Why migrate to Amazon WAF? - Amazon WAF, Amazon Firewall Manager, and Amazon Shield Advanced
Services or capabilities described in Amazon Web Services documentation might vary by Region. To see the differences applicable to the China Regions, see Getting Started with Amazon Web Services in China (PDF).

Why migrate to Amazon WAF?

The latest version of Amazon WAF provides many improvements over the prior version, while maintaining most of the concepts and terminology that you're accustomed to.

The following list describes the major changes in the latest Amazon WAF. Before you continue with your migration, please take some time to review this list and to familiarize yourself with the rest of the Amazon WAF guide.

  • Amazon Managed Rules for Amazon WAF – The rule groups now available through Amazon Managed Rules provide protection against common web threats. Most of these rule groups are included free of charge with Amazon WAF. For more information, see Amazon Managed Rules rule groups list and the blog post Announcing Amazon Managed Rules for Amazon WAF.

  • New Amazon WAF API – The new API allows you to configure all of your Amazon WAF resources using a single set of APIs. To distinguish between regional and global applications, the new API includes a scope setting. For more information about the API, see the Amazon WAFV2 Actions and Amazon WAFV2 Data Types.

    In the APIs, SDKs, CLIs, and Amazon CloudFormation, Amazon WAF Classic retains its naming schemes and this latest version of Amazon WAF is referred to with an added V2 or v2, depending on the context.

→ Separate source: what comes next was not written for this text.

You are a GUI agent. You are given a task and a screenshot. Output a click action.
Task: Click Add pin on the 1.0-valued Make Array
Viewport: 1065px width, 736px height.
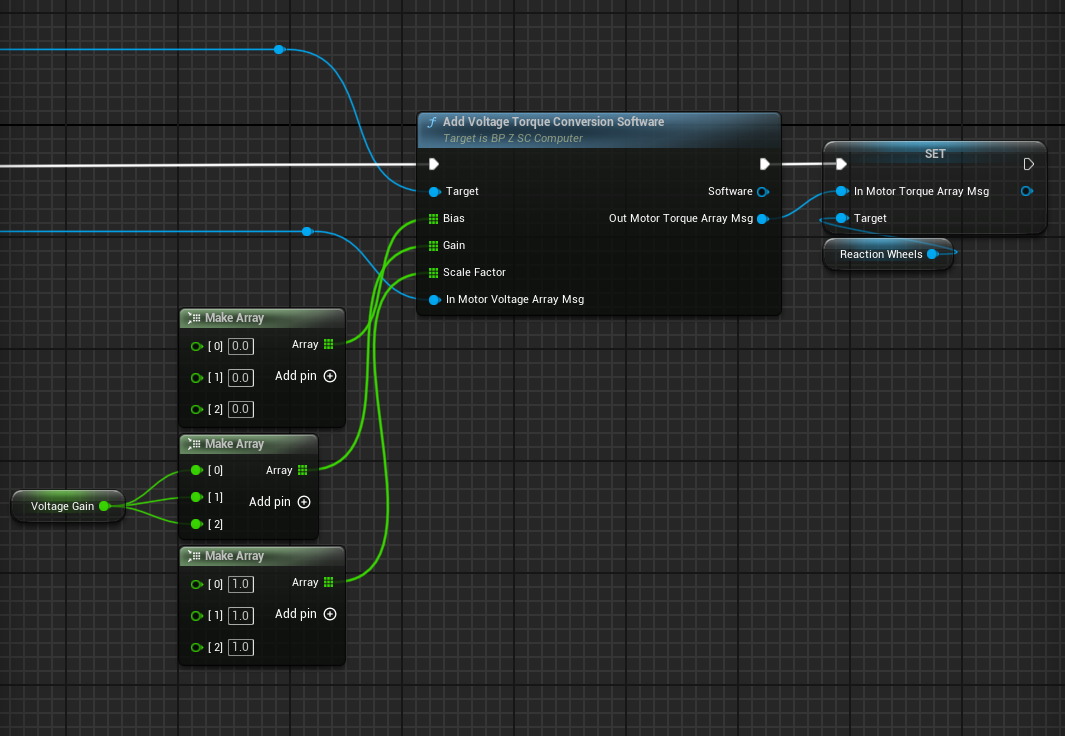(x=329, y=614)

  • Simplified service quotas (limits) – Amazon WAF now allows more rules per web ACL and allows you to express longer regex patterns. For more information, see Amazon WAF quotas.

  • Web ACL limits are now based on computing needs – Web ACL limits are now based on web ACL capacity units (WCU). Amazon WAF calculates the WCU for a rule according to the operating capacity that's required to run the rule. The WCU of a web ACL is the sum of the WCU of all rules and rule groups in the web ACL.

    For general information about WCU, see How Amazon WAF works. For information about each rule's WCU usage, see Rule statement basics.

  • Document-based rule writing – You can now write and express rules, rule groups, and web ACLs in JSON format. You no longer need to use individual API calls to create different conditions and then associate the conditions to a rule. This greatly simplifies how you write and maintain your code. You can access a JSON format of your web ACLs through the console when you're viewing the web ACL, by choosing Download web ACL as JSON. When you are creating your own rule, you can access its JSON representation by choosing Rule JSON editor.

  • Rule nesting and full logical operation support – You can write complex combined rules by using logical rule statements and by using nesting. You can create statements such as [A AND NOT(B OR C)]. For more information, see Logical rule statements.

  • Improved rate-based rules – In the latest version of Amazon WAF, you can customize the time window that the rule evaluates and how the rule aggregates requests. You can customize aggregation using combinations of a number of web request characteristics. Additionally the latest rate-based rules react more quickly to changes in traffic. For more information, see Rate-based rule statement.

  • Variable CIDR range support for IP set – IP set specifications now have more flexibility in the IP ranges. For IPv4, Amazon WAF supports /1 to /32. For IPv6, Amazon WAF supports /1 to /128. For more information about IP sets, see IP set match rule statement.

  • Chainable text transformations – Amazon WAF can perform multiple text transformations against web request content before inspecting it. For more information, see Text transformation options.

  • Improved console experience – The new Amazon WAF console features visual rule builder and a more user intuitive console design.

  • Expanded options for Firewall Manager Amazon WAF policies – In the Firewall Manager management of Amazon WAF web ACLs, you can now create a set of rule groups that Amazon WAF processes first and a set of rule groups that Amazon WAF processes last. After you apply the Amazon WAF policy, local account owners can add their own rule groups that Amazon WAF processes in between these two sets. For more information about Firewall Manager Amazon WAF policies, see Amazon WAF policies.

  • Amazon CloudFormation support for all rule statement types – Amazon WAF in Amazon CloudFormation supports all rule statement types that the Amazon WAF console and API support. Additionally, you can easily convert the rules that you write in JSON format to YAML format.